Dostoievski en Vallecas
El derecho a una vivienda es la base para que otros puedan hacerse efectivos, pero el problema es que hay quien la ve como un “cajero automático” cuando es ante todo nuestra segunda piel
En mi ciudad, donde el precio medio del alquiler roza el salario mínimo interprofesional, ni la covid ni el “escudo social” del Gobierno han detenido los desahucios. Aunque la Barcelona de 2021 dista del San Petersburgo de 1866, Crimen y castigo describe perfectamente la angustia de los inquilinos que, como Raskólnikov, no pueden pagar el alquiler (ya sea a un particular, un banco o un fondo de inversión), pero también de quienes lo abonan religiosamente y, aun así, viven pendientes de que se les comunique una subida inasumible, lo que se conoce como “desahucio silencioso”. En un estudio reciente sobre 2.000 hogares de la capital catalana se concluía que la opción del alquiler convierte al arrendatario, sí o sí, en vulnerable. Cuando de media se aporta más del 40% de los ingresos a la vivienda, el estrés financiero se cronifica, y hoy los desalojos por impago de alquiler ya superan a los derivados de ejecuciones hipotecarias.
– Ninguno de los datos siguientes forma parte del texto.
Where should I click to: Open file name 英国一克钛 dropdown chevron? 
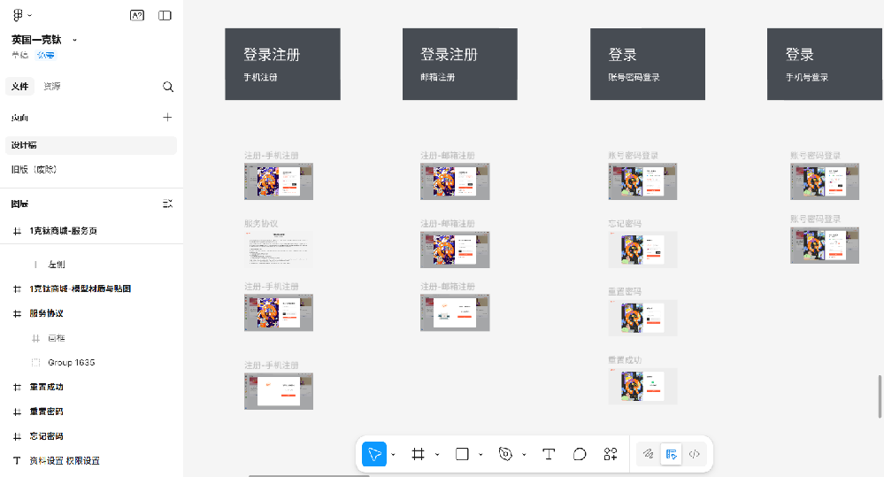click(x=74, y=40)
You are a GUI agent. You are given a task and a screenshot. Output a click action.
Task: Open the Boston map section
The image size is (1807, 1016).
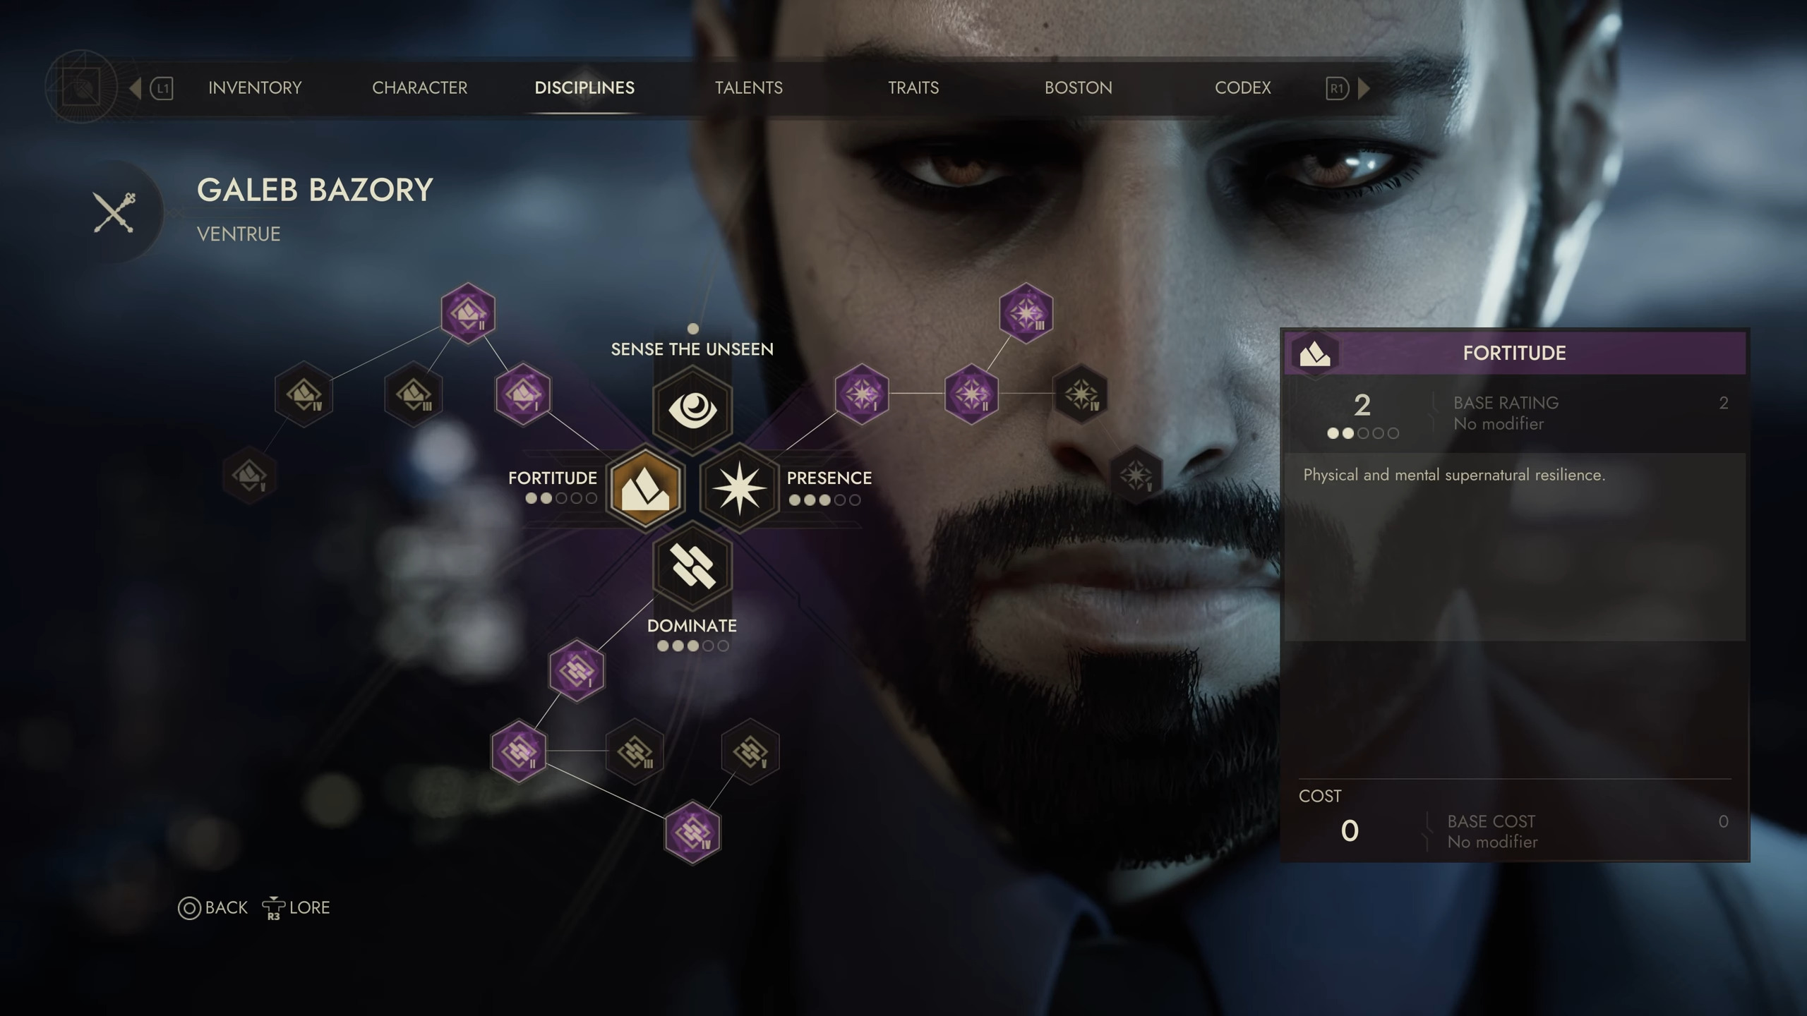click(x=1077, y=87)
Dostoievski, que sabía de lo que escribía, ya que cambió decenas de veces de domicilio y unas cuantas fue desahuciado, usó en su novela el problema de la vivienda como medida del sufrimiento humano. En un caluroso día de julio el estudiante Raskólnikov se enfrenta al suplicio de bajar a la calle, porque puede cruzarse con su casera. El escritor ruso, que buscaba inspiración en los periódicos de su época, encontraría material de sobra en los actuales para adaptar su historia a nuestros tiempos. Leería que, hace un mes en Sants, Segundo Fuentes se lanzó por la ventana cuando la comitiva judicial se presentó en su piso para proceder al desahucio (en ese trance el riesgo de suicidio se multiplica por cuatro). O que, en Vallecas, en lugar del hacha que Raskólnikov usó para librarse de la usurera, efectivos policiales empuñaron una maza para derribar la puerta de Manuela, Jesús y sus cuatro hijos menores.
Las clases media y baja españolas aún sangran del hachazo asestado en 2008. Fuimos el caso paradigmático de una burbuja inmobiliaria que pinchó sin el colchón de una oferta suficiente de vivienda pública —en España muy inferior a la media europea— o de un mercado de alquiler ajustado. El derecho a una vivienda es la base para que otros puedan hacerse efectivos, pero el problema es que hay quien la ve como un “cajero automático” cuando es ante todo nuestra segunda piel. Aún no hemos despertado del sueño pandémico y los desahucios siguen ahí.